Thursday, February 26, 2009

Whose Reality Is It , Anyway?


There are multiple realities, a common experience, especially after eight years of Bush where the rich lived one kind of life, ordinary working people another, and the media projected something entirely different.

I heard one "ordinary" person interviewed on NPR express relief that we finally had a State of the Union-type address without any mention of 911.

That creeps out Fox News, but somehow allows the rest of us to wonder which is more devastating to us personally and as a people: losing our jobs, home, health care, and our children's futures or living in a constant state of "orange" over inflated threats of terrorism?

After eight years we have grown accustomed to fearing those darkish men with Middle Eastern accents. On the first flight I took after 911, two South Asian men, both exceptionally well dressed, who along with me were flying from JFK to San Francisco on an early Saturday morning (not exactly prior time for a media event) were taken out of the waiting room, not once, but twice before boarding. Shame and embarrassment were what I read on their faces.
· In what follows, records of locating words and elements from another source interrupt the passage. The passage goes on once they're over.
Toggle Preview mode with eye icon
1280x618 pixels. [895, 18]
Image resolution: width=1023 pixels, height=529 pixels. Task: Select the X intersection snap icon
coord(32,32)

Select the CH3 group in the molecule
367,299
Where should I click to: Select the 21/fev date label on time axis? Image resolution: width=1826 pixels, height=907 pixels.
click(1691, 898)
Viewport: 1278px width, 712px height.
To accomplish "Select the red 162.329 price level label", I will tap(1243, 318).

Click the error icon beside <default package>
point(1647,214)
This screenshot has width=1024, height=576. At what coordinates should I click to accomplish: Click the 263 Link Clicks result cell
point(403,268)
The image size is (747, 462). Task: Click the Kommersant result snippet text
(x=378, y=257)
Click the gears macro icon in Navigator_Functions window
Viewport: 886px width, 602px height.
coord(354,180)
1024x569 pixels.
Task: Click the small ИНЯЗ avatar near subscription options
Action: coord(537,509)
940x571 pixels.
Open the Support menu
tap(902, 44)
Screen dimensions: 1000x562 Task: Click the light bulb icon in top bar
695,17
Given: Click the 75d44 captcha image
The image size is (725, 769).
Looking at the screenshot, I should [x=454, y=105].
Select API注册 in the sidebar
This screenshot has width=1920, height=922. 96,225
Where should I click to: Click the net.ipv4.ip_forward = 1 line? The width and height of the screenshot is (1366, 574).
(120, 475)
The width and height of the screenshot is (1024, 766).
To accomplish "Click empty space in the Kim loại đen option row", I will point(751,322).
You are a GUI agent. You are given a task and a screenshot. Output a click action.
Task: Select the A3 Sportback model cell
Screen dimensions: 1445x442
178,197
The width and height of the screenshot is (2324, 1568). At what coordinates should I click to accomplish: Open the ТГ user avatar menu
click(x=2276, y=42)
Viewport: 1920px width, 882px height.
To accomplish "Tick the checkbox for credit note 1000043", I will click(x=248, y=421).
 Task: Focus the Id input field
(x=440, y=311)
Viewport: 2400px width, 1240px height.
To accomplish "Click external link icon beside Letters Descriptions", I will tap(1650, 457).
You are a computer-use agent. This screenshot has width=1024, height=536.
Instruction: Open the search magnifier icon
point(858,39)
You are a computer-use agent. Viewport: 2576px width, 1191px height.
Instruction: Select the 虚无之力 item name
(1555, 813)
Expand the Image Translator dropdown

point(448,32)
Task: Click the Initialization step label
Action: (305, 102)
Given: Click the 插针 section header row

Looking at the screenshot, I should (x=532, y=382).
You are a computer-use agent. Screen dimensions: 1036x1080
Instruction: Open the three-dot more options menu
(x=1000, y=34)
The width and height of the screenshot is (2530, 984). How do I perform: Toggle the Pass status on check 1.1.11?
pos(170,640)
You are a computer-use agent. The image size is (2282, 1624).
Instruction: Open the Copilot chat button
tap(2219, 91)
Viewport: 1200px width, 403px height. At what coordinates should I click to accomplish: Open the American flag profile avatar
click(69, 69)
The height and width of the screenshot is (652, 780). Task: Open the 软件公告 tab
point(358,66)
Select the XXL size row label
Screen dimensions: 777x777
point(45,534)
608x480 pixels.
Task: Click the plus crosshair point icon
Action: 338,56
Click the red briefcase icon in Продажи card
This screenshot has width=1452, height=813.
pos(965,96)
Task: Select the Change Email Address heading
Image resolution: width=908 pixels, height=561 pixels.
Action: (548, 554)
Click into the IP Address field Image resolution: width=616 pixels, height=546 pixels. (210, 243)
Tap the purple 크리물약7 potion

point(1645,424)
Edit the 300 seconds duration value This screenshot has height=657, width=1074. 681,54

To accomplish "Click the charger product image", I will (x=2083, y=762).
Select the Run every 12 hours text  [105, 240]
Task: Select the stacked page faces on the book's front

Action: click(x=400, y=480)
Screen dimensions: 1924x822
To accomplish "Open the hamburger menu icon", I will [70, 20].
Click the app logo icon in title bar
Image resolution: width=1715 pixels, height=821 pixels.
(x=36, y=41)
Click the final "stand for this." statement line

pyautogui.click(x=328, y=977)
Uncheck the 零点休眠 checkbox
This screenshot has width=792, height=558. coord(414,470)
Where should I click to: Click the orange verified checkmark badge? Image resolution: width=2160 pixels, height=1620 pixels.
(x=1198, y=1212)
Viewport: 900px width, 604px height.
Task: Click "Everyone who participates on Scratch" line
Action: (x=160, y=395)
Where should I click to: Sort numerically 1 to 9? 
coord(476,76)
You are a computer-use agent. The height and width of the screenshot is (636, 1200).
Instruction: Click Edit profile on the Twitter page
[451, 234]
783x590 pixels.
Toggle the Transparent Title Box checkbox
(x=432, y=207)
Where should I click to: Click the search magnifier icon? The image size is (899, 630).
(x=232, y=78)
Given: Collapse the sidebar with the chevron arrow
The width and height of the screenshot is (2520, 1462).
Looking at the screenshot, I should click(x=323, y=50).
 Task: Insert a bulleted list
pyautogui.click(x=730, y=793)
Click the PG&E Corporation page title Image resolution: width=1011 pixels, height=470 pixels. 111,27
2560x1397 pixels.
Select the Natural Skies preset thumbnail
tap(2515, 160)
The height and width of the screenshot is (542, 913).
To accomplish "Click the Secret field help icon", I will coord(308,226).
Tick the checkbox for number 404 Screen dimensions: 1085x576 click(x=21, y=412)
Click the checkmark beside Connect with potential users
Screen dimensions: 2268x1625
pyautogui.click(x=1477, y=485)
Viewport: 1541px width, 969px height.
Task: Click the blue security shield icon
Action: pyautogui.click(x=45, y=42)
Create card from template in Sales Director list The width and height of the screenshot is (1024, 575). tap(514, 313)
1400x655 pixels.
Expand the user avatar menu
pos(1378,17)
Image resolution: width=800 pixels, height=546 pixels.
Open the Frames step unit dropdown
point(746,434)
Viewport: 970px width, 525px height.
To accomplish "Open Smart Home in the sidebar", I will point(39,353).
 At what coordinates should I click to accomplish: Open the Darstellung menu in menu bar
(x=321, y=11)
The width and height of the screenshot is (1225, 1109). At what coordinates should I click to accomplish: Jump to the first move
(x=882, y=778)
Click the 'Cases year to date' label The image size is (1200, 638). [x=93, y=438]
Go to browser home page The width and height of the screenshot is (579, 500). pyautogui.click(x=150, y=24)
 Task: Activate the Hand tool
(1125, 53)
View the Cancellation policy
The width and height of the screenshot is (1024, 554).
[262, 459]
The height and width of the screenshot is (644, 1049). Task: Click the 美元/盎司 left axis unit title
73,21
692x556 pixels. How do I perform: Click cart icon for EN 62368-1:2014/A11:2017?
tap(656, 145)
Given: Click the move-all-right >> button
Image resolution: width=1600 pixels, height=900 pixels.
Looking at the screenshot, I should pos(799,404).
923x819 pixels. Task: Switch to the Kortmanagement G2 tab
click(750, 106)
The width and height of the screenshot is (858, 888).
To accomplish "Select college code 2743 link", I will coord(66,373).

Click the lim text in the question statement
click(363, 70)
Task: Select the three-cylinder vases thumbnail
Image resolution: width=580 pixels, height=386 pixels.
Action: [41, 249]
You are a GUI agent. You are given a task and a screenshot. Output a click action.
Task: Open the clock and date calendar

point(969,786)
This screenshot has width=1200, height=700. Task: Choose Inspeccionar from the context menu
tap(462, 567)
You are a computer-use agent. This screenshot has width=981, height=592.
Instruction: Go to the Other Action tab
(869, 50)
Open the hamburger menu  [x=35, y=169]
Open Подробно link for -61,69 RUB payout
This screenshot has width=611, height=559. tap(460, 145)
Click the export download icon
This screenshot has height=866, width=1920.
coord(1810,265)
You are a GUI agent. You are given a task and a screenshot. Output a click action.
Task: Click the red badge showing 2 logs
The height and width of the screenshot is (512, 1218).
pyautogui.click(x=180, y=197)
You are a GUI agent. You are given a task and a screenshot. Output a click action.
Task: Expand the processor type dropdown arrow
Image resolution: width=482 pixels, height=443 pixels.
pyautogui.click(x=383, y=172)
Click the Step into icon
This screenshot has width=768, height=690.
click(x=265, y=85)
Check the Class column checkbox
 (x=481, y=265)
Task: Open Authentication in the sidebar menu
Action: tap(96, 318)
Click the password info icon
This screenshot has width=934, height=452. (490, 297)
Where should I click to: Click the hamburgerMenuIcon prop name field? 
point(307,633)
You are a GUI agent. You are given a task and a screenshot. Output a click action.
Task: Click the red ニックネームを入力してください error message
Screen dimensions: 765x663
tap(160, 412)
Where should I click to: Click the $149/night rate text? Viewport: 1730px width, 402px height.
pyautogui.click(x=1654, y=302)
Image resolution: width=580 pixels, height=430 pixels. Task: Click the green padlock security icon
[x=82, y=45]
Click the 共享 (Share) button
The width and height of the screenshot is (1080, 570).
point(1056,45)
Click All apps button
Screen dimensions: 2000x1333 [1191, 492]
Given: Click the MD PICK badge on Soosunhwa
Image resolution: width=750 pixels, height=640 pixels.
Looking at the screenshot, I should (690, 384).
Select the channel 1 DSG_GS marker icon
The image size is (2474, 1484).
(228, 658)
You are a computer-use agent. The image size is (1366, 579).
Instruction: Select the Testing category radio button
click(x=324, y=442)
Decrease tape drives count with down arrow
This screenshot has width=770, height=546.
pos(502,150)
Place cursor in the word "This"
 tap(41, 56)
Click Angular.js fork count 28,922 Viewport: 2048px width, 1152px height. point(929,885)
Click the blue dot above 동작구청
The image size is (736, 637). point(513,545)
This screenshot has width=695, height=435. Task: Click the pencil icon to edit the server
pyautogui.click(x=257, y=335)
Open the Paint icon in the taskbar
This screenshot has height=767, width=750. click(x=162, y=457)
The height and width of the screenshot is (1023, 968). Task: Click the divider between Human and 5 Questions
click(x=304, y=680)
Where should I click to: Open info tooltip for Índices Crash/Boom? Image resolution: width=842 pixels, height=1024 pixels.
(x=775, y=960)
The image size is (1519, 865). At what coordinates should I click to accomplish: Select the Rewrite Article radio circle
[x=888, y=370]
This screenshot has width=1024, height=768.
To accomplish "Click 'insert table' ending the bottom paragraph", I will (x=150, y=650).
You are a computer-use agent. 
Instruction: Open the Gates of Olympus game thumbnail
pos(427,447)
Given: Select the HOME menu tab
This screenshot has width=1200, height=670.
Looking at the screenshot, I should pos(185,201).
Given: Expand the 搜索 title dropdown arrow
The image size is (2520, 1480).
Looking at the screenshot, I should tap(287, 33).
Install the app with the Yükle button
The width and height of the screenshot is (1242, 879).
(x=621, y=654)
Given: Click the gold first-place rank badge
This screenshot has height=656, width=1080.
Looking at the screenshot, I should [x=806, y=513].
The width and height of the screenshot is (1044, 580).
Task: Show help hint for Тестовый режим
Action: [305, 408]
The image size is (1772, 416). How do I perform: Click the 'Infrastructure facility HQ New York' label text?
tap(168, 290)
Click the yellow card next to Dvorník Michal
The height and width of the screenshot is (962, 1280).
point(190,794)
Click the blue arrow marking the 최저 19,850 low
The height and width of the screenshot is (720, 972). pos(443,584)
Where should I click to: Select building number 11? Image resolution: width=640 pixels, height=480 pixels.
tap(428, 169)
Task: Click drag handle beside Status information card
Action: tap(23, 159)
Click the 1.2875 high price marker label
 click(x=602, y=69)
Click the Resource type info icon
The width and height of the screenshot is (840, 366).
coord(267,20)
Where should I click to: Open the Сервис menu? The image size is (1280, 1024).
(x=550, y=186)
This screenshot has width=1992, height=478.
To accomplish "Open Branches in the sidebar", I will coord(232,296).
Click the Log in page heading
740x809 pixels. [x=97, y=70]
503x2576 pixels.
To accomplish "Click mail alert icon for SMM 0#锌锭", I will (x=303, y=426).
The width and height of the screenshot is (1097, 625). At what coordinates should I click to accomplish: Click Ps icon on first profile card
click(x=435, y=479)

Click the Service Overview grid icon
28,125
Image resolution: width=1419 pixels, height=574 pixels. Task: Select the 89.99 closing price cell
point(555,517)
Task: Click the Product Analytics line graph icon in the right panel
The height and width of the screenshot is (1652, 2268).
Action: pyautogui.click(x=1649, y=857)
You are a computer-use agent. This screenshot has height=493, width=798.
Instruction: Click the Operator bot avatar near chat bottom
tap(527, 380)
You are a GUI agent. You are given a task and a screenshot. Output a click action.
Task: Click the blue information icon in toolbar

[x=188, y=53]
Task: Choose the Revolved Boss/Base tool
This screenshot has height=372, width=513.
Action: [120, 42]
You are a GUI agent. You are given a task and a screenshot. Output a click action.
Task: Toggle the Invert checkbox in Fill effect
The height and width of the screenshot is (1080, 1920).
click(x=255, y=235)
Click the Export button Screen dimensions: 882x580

It's easier for white people to choose dark skinned people as the enemy, so long as you aren't one of them.

But the real enemies are white guys in suits: bankers, lawyers, mortgage executives, guys with MBAs from Harvard, Wharton, and Yale, the clever folks who created new ways to make money, created new property to own. The insecurity and devastation that the alleged "best and brightest" have brought us is far more undermining than most of what Jack Bauer might be imagining.

That's why we need regulation, and the only entity large enough to regulate is the federal government. So, shut up, Republicans. When money is at stake, greed and avarice appear. Then there is no such thing as self-regulation.